I asked if anyone used a sleep tracker. A show of hands revealed a few did, but by default, not design. Hell-bent on step counting and calorie calculatin­g, they almost discovered the sleep function on their smart watches by accident.

For most people the solution to insomnia is either suffer in sleepless silence or seek your doctor’s help and try to get something to kick you out of it. Neither work and both are ill advised. So what about sleep tracking? There’s a rationale behind it that’s tactical. Track anything and you become more aware — and also more invested in changing behaviour.

A sleep tracker helps to give us an accurate picture of sleep quantity and quality. It can also tell us about our sleep cycles, which occur in 90-minute blocks. Instead of talking about how many hours we sleep we should think about how many cycles we sleep. Each cycle has five stages, the last two being the deepest. Ideally, you want to wake up at the end of a cycle. Wake up in the middle of a deep sleep stage and you will be slapping the snooze button or getting up groggy.
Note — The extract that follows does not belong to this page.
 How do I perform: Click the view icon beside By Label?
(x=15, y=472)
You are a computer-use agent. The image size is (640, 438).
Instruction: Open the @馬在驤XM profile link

So if you’re struggling to sleep, try working back from your wake-up time in 90minute blocks to get your ideal bedtime. It might mean going to bed a bit earlier or a bit later, but getting it right could ensure you start sleeping like a baby again.

Adjusting bedtime, a caffeine ban and electronic shutdown 90 minutes before bed could be far more sleep-inducing than sedatives. Tracking your sleep will show progress — and not a pill in sight! Just a simple app and some common sense.